-- MATERIAL FOR THE TASK follows --

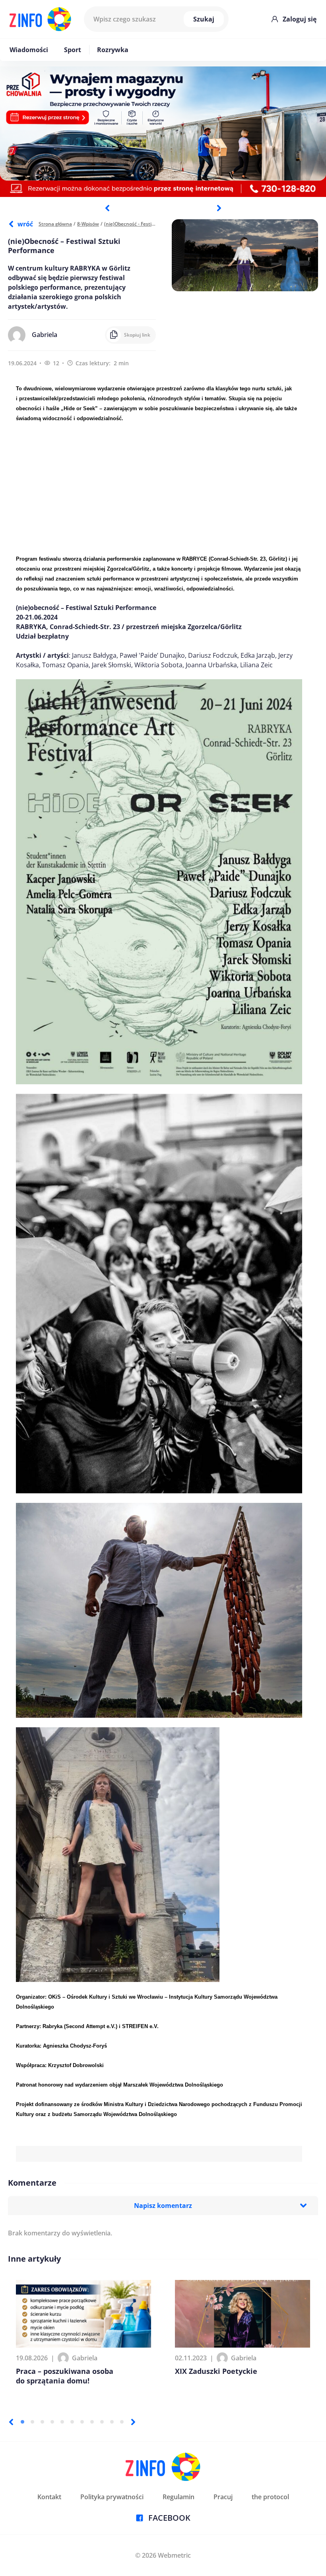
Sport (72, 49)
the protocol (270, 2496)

-- MATERIAL FOR THE TASK concluded --
-- MATERIAL FOR THE TASK follows --

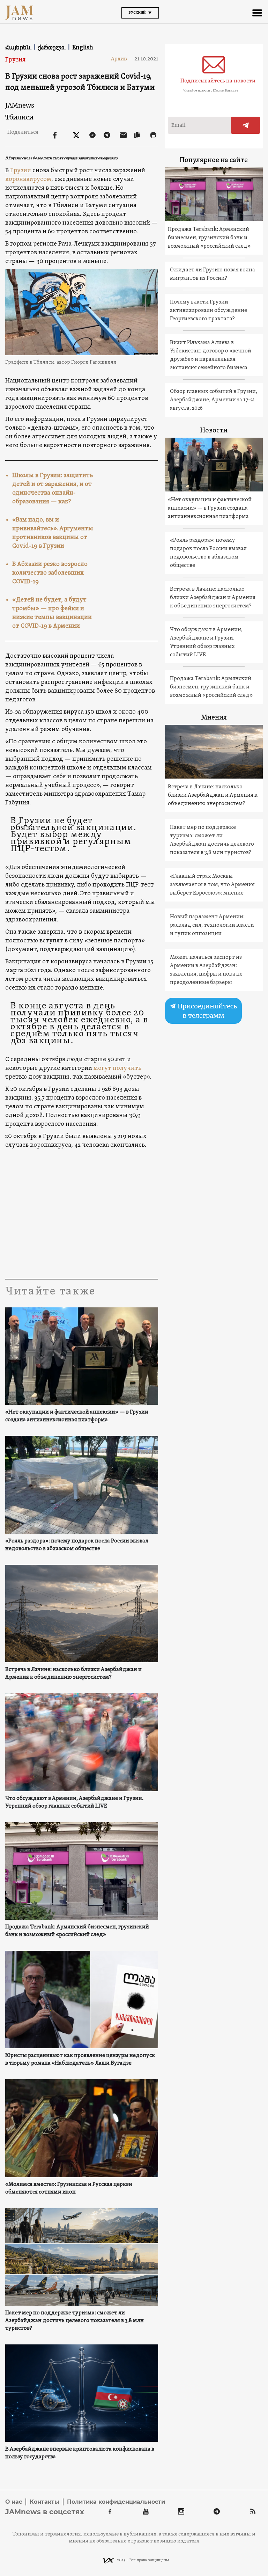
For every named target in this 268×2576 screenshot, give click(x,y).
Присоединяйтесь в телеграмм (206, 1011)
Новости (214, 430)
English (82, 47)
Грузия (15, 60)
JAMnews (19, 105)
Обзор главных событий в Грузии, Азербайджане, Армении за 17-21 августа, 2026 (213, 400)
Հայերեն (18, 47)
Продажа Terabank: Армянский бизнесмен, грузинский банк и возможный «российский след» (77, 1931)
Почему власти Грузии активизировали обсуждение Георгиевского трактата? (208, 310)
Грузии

-- MATERIAL FOR THE TASK concluded --

**TASK STATEMENT**
Reply with only the number of lines in the material above where the string "Грузии" appears.

**RESPONSE**
3